Indeed, Diamond predictably devotes the last section of his last
chapter to "reasons for hope," leaving the reader with evidence for
thinking that collapse will not occur in our own instance after all.
This excuses him from asking a question that appears to be tugging at
more minds, and with more urgency, every day: What if it's already too
late? Yes, if collapse can be averted, we should of course be working
toward that end. But suppose for a moment that we have passed the
point of no return, and that some form of collapse is now inevitable.
What should we be doing in that case?

    If we simply regard the question as unthinkable (because its
premise is itself unthinkable), then we foreclose a discussion that
could be extremely important. In a moment I intend briefly to state
three good reasons for thinking that collapse is in fact unavoidable
at this point. But even if there is only a moderate likelihood that
industrial society is headed toward history's dustbin, shouldn't we be
devoting at least some mental effort toward planning for a survivable
collapse? Shouldn't we be thinking about what needs to be preserved so
that future generations will have the information, skills, and tools
that they need in order to carry on?

    Here are my three reasons for concluding that Diamond has in fact
made an extremely timid case for the likelihood of global industrial
collapse; there are certainly others.

    1. Diamond does not even hint at the phenomenon of the imminent
global oil production peak. Even though he cites Paul Roberts' book
The End of Oil and Kenneth Deffeyes' Hubbert's Peak in a note on page
551, he shows no understanding whatever of these authors' work. There
is no discussion of the fact that oil production capacity is declining
rapidly in nearly two dozen countries, while the world's reliance on
oil for its essential energy needs continues to grow with each passing
year. This is not a minor oversight. At least four independent studies
now forecast that the global oil peak is likely to occur as soon as
2005 and probably before 2010, which means that there will not be
enough time to invest in replacement energy sources before the decline
begins; nor can we be assured that adequate replacement energy sources
exist. In the estimation of a growing chorus of informed observers,
the oil peak is likely to be a trigger for global economic crisis and
the outbreak of a series of devastating resource wars.

    2. At the same time, the global economic system and the world's
monetary system are becoming increasingly dysfunctional for other
reasons. Currently, the US dollar functions as the global reserve
currency, and the dollar (like most other currencies) is loaned into
existence at interest. This means that continual economic growth is
structurally required in order to stave off a currency crash. Yet
infinite growth within a closed system (e.g., the Earth) is
impossible. So how long can growth continue? There are strong signs
that the American economy, and hence that of the entire world, is
headed soon toward a "correction" of unprecedented proportions. US
debt (in the forms of consumer debt, government debt, and trade
deficits) is at truly frightening levels and the American mortgage and
real estate bubbles appear ready to burst at any moment. If one looks
deeper, there are still other reasons to conclude that the global
economy has nearly reached fundamental and non-negotiable restrictions
on expansion. In his book The Limits of Business Development and
Economic Growth (Palgrave Macmillan, 2005), business strategist Mats
Larsson makes the point that most of technology and business
development in the past has had as its goal the reduction of time and
cost in manufacturing. But nothing can be done at less than no time or
at less than no cost. He cites the example of the printing and
distribution of books and other written media: with these, Gutenberg
famously reduced time and cost. Now, the Internet enables the
electronic reproduction and distribution of books, films, and music at
almost no cost and in almost no time. Similarly, labor cost in China
is probably now at close to the absolute theoretical minimum.

◆ EXERCISE REQUIREMENTS
Copy the passage on industrial collapse, starting with "Indeed, Diamond predictably" and going on through "in that case?", and swap every "collapse" for "breakdown".

◆ DATASET CONTENT

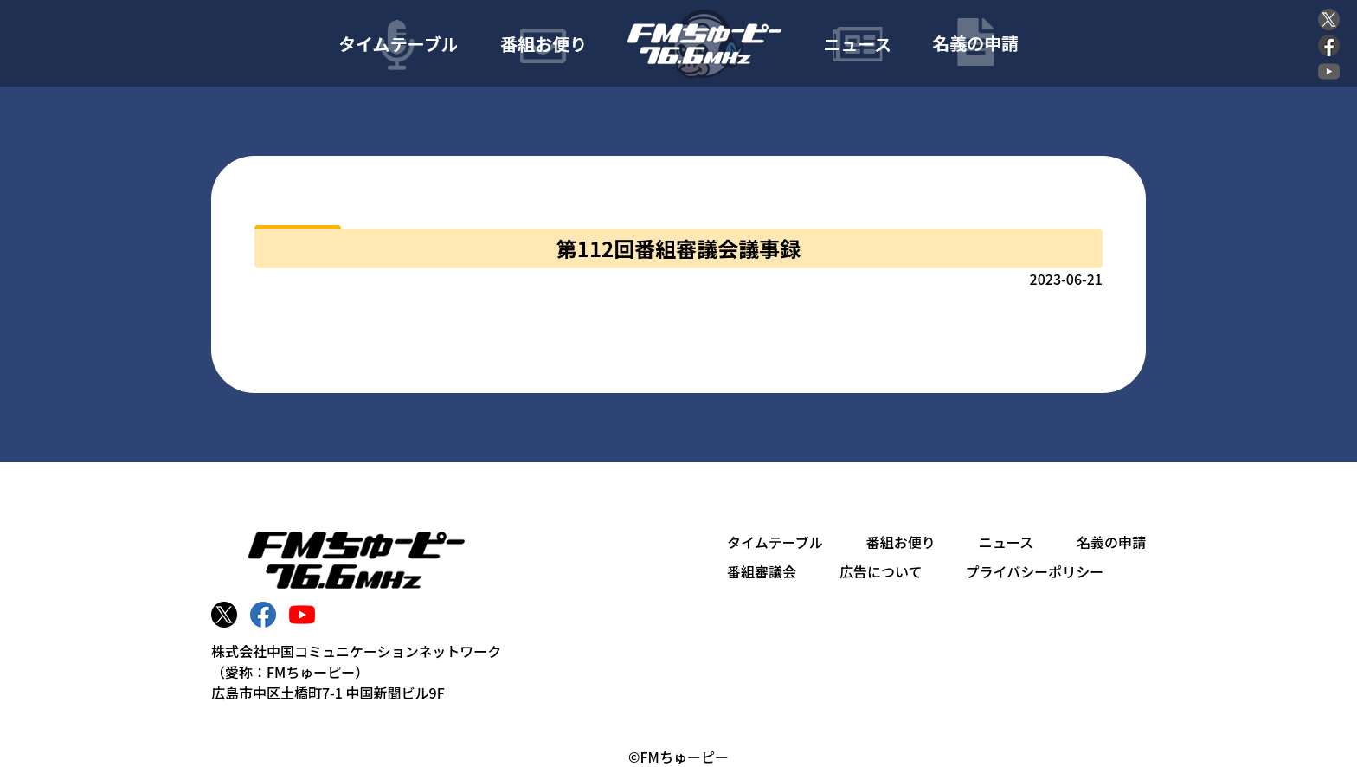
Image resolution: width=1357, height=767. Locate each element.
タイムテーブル (775, 542)
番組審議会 (761, 571)
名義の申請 (1111, 542)
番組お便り (901, 542)
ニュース (1006, 542)
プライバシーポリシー (1035, 571)
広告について (881, 571)
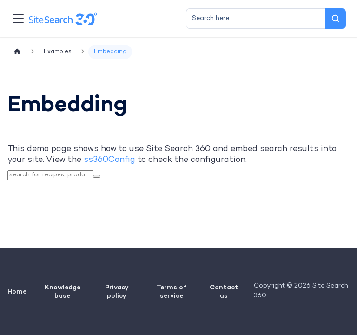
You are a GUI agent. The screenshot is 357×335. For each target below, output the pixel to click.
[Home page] (17, 52)
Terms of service (171, 291)
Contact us (224, 291)
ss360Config (109, 159)
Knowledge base (62, 291)
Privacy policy (117, 291)
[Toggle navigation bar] (18, 19)
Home (16, 291)
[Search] (335, 18)
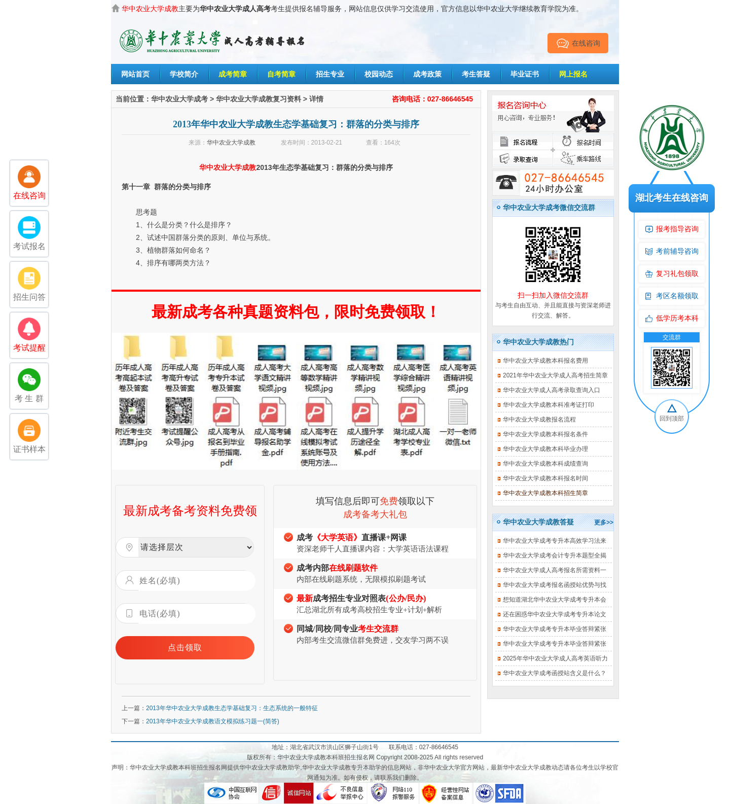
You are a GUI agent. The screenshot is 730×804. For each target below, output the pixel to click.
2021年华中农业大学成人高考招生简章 (555, 375)
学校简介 (184, 74)
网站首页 (135, 74)
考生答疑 (476, 74)
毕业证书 (524, 74)
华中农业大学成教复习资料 (258, 99)
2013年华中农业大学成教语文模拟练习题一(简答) (212, 721)
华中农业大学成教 (231, 142)
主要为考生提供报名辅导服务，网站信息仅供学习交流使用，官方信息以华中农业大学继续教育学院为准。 (352, 9)
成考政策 (427, 74)
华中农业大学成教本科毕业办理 (545, 448)
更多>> (603, 522)
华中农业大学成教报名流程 (539, 419)
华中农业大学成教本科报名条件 (545, 434)
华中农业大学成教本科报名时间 (545, 478)
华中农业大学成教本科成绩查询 (545, 463)
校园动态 (378, 74)
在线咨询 (578, 43)
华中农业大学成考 (179, 99)
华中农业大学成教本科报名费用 (545, 360)
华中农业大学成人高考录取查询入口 (551, 390)
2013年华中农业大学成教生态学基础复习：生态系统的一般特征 (232, 708)
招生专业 (330, 74)
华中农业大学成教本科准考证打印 (548, 404)
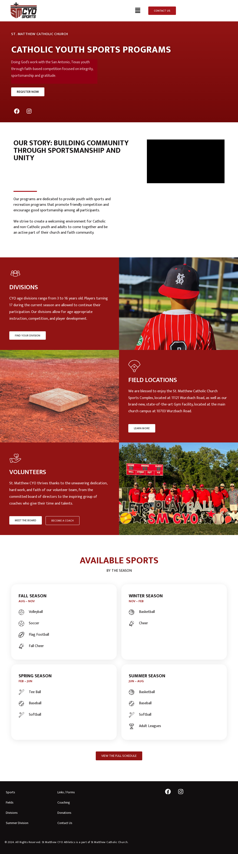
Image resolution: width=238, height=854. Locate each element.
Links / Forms (66, 792)
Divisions (12, 812)
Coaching (63, 802)
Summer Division (17, 823)
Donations (64, 812)
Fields (9, 802)
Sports (10, 792)
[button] (137, 11)
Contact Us (64, 823)
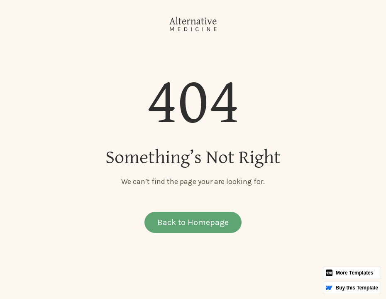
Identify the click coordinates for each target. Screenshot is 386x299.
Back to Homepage (193, 222)
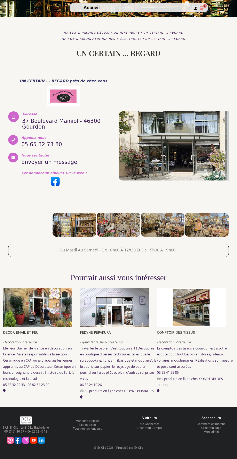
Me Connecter (149, 424)
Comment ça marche (211, 424)
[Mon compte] (195, 8)
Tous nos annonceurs (87, 428)
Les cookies (87, 425)
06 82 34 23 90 (38, 384)
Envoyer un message (49, 162)
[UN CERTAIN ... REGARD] (30, 224)
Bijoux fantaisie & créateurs (101, 342)
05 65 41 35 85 (168, 372)
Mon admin (211, 432)
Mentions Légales (88, 421)
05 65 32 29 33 (14, 384)
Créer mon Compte (149, 428)
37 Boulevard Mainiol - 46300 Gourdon (61, 124)
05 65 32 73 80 (41, 144)
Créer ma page (211, 428)
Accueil (92, 7)
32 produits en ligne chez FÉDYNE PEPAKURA (119, 391)
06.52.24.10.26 (91, 384)
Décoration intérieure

◆ FINISHED TASK
Indeed, Diamond predictably devotes the last section of his last
chapter to "reasons for hope," leaving the reader with evidence for
thinking that breakdown will not occur in our own instance after all.
This excuses him from asking a question that appears to be tugging at
more minds, and with more urgency, every day: What if it's already too
late? Yes, if breakdown can be averted, we should of course be working
toward that end. But suppose for a moment that we have passed the
point of no return, and that some form of breakdown is now inevitable.
What should we be doing in that case?